THINGS TO DO:
1. Summarize the article on the film Belle's Magical World in two sentences.
2. According to the article on the film Belle's Magical World, which studios animated the film?
3. In the article on the film Belle's Magical World, duplicate the stretch from "When first released" through "22 minutes longer." word for word.

DOCUMENT PASSAGE:
Beauty and the Beast: Belle's Magical World is a 1998 direct-to-video animated musical film produced by Walt Disney Television Animation. It was released on February 17, 1998, and is a sequel to the 1991 Walt Disney Pictures animated feature film Beauty and the Beast and the third and final installment in the Beauty and the Beast trilogy, featuring the voices of David Ogden Stiers as Cogsworth, Robby Benson as The Beast, Gregory Grudt, who replaced Bradley Pierce as Chip Potts, Paige O'Hara as Belle, Anne Rogers, who replaced Angela Lansbury as Mrs. Potts, and Jerry Orbach as Lumiere. The film features two songs performed by Belle, "Listen With Our Hearts" and "A Little Thought." This storyline is set within the timeline of the original Beauty and the Beast (after Christmas but before the fight against Gaston).

When first released in 1998, the film consisted of three connected segments, which are "The Perfect Word", "Fifi's Folly" and "The Broken Wing". For the special edition released in 2003, another segment was included, "Mrs. Potts' Party" (from Belle's Tales of Friendship) making the film 22 minutes longer.

Production
The film consists of three episodes of an unreleased television show, loosely woven together in a feature-length story and also based on the original Disney animated feature. It was produced by Walt Disney Television Animation and animated by Toon City Animation, Inc. in Manila, Philippines and Thai Wang Film Productions in Bangkok, Thailand. Finished and copyrighted in 1997, at the time when Beauty and the Beast: The Enchanted Christmas was also completed, the film was released January 13, 1998.

Plot

The Perfect Word
Beast (Robby Benson) and Belle (Paige O'Hara) plan to eat together, and Beast asks for advice from Lumiere (Jerry Orbach). While Cogsworth (David Ogden Stiers) escorts Belle to the dining room, they come across the castle's well-meaning but rather verbose scribe, Webster (Jim Cummings), turned into a dictionary, whom Belle invites to join them in the dining room (to Cogsworth's dismay).

SOURCE DATA:
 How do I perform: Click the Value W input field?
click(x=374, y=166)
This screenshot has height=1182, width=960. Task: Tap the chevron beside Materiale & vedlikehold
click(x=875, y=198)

OUTPUTS:
1. Beauty and the Beast: Belle's Magical World is a 1998 direct-to-video animated musical film produced by Walt Disney Television Animation. It is a sequel to the 1991 film, set after Christmas but before the fight against Gaston, and it was built from three episodes of an unreleased television show, with a fourth segment, "Mrs. Potts' Party," added for the 2003 special edition.

2. Toon City Animation, Inc. in Manila, Philippines, and Thai Wang Film Productions in Bangkok, Thailand.

3.
When first released in 1998, the film consisted of three connected segments, which are "The Perfect Word", "Fifi's Folly" and "The Broken Wing". For the special edition released in 2003, another segment was included, "Mrs. Potts' Party" (from Belle's Tales of Friendship) making the film 22 minutes longer.